Work request -> Would you please set down the entries below exactly as shown?

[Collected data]
=== Section Start ===

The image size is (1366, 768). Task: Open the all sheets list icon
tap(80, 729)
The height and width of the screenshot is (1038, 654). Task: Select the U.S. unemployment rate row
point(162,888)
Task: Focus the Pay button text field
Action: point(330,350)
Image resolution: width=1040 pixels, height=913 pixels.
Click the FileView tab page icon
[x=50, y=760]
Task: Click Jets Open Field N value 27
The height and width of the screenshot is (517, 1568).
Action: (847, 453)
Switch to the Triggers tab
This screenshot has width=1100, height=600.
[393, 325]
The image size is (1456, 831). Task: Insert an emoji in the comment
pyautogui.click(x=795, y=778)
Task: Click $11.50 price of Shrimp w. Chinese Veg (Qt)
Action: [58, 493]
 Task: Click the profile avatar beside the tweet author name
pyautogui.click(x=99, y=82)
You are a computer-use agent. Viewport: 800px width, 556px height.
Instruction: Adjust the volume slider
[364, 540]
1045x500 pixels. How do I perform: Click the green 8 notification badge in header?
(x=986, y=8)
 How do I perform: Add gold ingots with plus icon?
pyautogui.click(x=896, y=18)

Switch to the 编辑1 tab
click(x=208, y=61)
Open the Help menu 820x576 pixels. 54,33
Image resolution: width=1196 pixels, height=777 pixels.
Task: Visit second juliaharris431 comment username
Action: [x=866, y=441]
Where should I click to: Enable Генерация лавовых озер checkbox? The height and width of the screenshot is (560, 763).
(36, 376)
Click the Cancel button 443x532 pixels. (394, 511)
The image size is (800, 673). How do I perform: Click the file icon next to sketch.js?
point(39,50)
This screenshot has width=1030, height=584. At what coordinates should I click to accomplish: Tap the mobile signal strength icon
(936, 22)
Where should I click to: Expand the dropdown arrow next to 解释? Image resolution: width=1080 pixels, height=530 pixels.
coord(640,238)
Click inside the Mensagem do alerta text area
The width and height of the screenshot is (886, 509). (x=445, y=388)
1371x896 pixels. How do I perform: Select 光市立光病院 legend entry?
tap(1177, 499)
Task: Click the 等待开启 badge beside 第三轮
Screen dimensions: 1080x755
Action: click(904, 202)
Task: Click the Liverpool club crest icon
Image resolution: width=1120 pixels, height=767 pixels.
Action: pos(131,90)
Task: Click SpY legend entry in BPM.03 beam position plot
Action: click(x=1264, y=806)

=== Section End ===

Exercise answer ->
The image size is (1366, 768). Task: Open the all sheets list icon
tap(80, 729)
The height and width of the screenshot is (1038, 654). Task: Select the U.S. unemployment rate row
point(162,888)
Task: Focus the Pay button text field
Action: point(330,350)
Image resolution: width=1040 pixels, height=913 pixels.
Click the FileView tab page icon
[x=50, y=760]
Task: Click Jets Open Field N value 27
The height and width of the screenshot is (517, 1568).
Action: (847, 453)
Switch to the Triggers tab
This screenshot has width=1100, height=600.
[393, 325]
The image size is (1456, 831). Task: Insert an emoji in the comment
pyautogui.click(x=795, y=778)
Task: Click $11.50 price of Shrimp w. Chinese Veg (Qt)
Action: [58, 493]
 Task: Click the profile avatar beside the tweet author name
pyautogui.click(x=99, y=82)
You are a computer-use agent. Viewport: 800px width, 556px height.
Instruction: Adjust the volume slider
[364, 540]
1045x500 pixels. How do I perform: Click the green 8 notification badge in header?
(x=986, y=8)
 How do I perform: Add gold ingots with plus icon?
pyautogui.click(x=896, y=18)

Switch to the 编辑1 tab
click(x=208, y=61)
Open the Help menu 820x576 pixels. 54,33
Image resolution: width=1196 pixels, height=777 pixels.
Task: Visit second juliaharris431 comment username
Action: [x=866, y=441]
Where should I click to: Enable Генерация лавовых озер checkbox? The height and width of the screenshot is (560, 763).
(36, 376)
Click the Cancel button 443x532 pixels. (394, 511)
The image size is (800, 673). How do I perform: Click the file icon next to sketch.js?
point(39,50)
This screenshot has width=1030, height=584. At what coordinates should I click to accomplish: Tap the mobile signal strength icon
(936, 22)
Where should I click to: Expand the dropdown arrow next to 解释? Image resolution: width=1080 pixels, height=530 pixels.
coord(640,238)
Click inside the Mensagem do alerta text area
The width and height of the screenshot is (886, 509). (x=445, y=388)
1371x896 pixels. How do I perform: Select 光市立光病院 legend entry?
tap(1177, 499)
Task: Click the 等待开启 badge beside 第三轮
Screen dimensions: 1080x755
Action: click(904, 202)
Task: Click the Liverpool club crest icon
Image resolution: width=1120 pixels, height=767 pixels.
Action: pos(131,90)
Task: Click SpY legend entry in BPM.03 beam position plot
Action: click(x=1264, y=806)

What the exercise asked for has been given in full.